Madame Meow writes of desire of that abstract feeling, and asks if we are truly complete.
[The following is intended to be an attempt in spoken word poetry, and should be read like that, without pauses]
I am complete.
I was not born half, in that funny sort of way that people in films talk about, waiting to find my twin soul, trying to catch wind between fingers, trying to hold sand between my eyelashes on a moonlight night with the hope that I find you, on that one star beam, that I am not even sure shone through 500 million light years of vacuum.
I am strong.
I was not born feeling blue on Sundays. Complaining about not having hands to hold when eating ice-cream, when making lone footsteps on snow-covered slopes waiting for that sledge that I am sure left these marks, and just went around the slope with all the warmth that I held between my forefinger and my thumb, till they crumbled along with my eyes and my teeth.
I am sensible.
I was not born smiling like a retarded cockatoo, on Sundays and Mondays, and between Chemistry classes, where chemistry meant hopes of receiving a smile one day from between bottles, or through bookshelves, or over coffee mugs, from someone – who blew me senseless like rain showers in Pune, or the Indian Railway schedule.
I am wise.
I was not born gambling my heart way to wild strangers because I liked the length of their eyelashes on Wednesday afternoons when they laughed with me by lakes. Lakes that were filled in tears of crying mermaids who know what it is to sing, to love, to give with all their heart, and receive nothing but roughened fingers, uncouth lips, and dying interest.
I was born to survive, grow up, attend English classes and change the world with meaningful commas placed between stories of global change. Yet I use my paining fingers to write of nothing but my heart’s endless, senseless, useless melancholy, that moons upon childful folly, and forgets her womanning.

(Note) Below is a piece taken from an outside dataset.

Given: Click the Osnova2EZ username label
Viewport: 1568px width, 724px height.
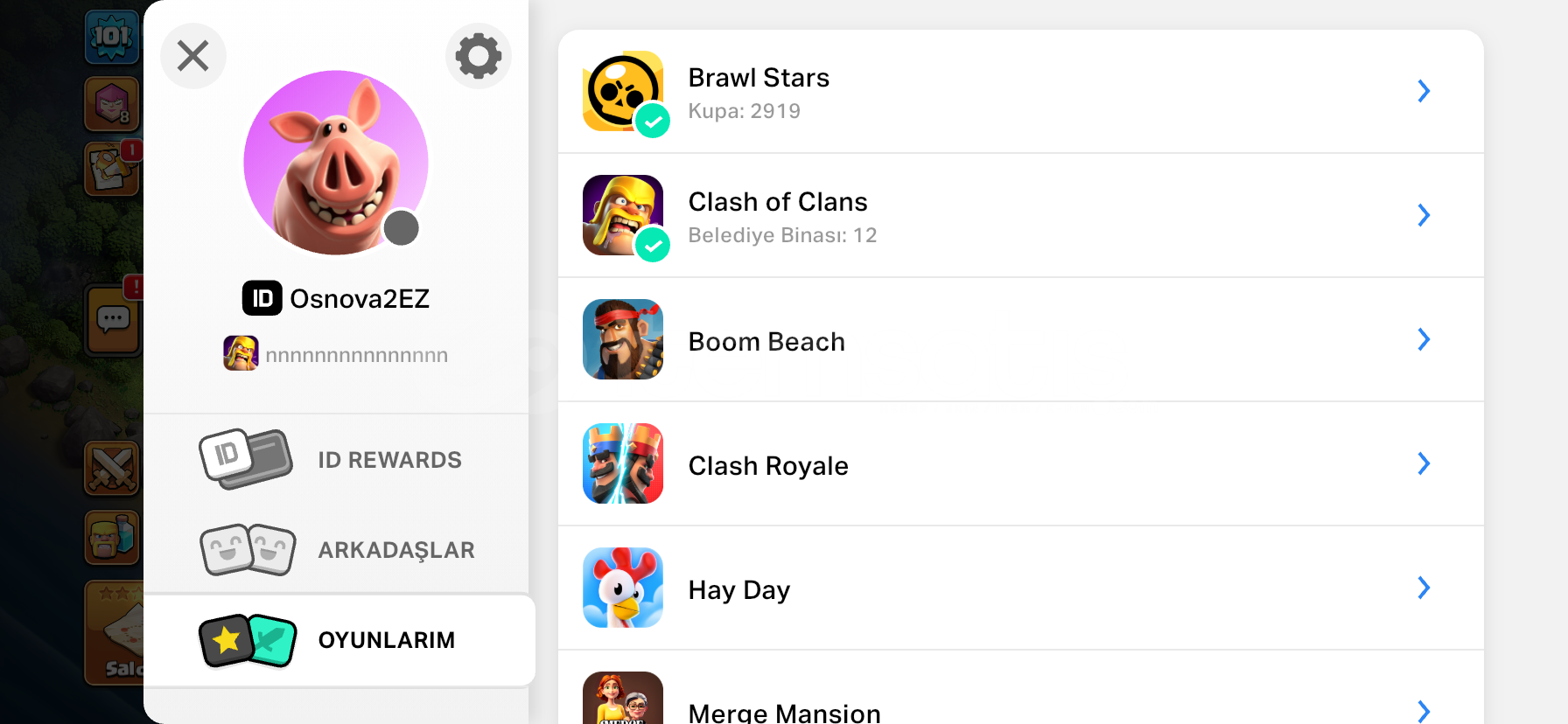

Her womanning in which she is complete, and strong, and sensible, and wise.
And she survives.
Unlike her little heart that knows not what it craves for – whom it craves for,
Whom it waits for, why it waits for, how long it waits for,
When shall it smile, say yes, hear no, and
Crumble, wither, die quietly inside.
I am ambitious.
I was not born craving abstraction that feels like cinnamon and tastes like sunshine, and cannot be described but by fingertips tracing pathways down bare backs in alleyways forbidden to innocent youth that desires corruption. Are my cravings corrupted into desire?
But what do my dry bones desire in this winter heat?
Love? Sex? Acceptance?
A buddy for Gola on Marine? A person to call at 4 am? An editor? A friend? A shoulder? A hugger? A companion to Art galleries? A co-shopper for biscuits, spinach, and narial pani?
Am I complete? Do I have an answer to this sweet murmur, that is rising, rising, rising, rising, rising, rising in my own head in my own company?
Am I smart, and sensible, and brave? Are my ambitions along paths of career?
Or am I deluded –
A letter without stamp, alone.
looking for destination
From another stamped letter, Posted lately.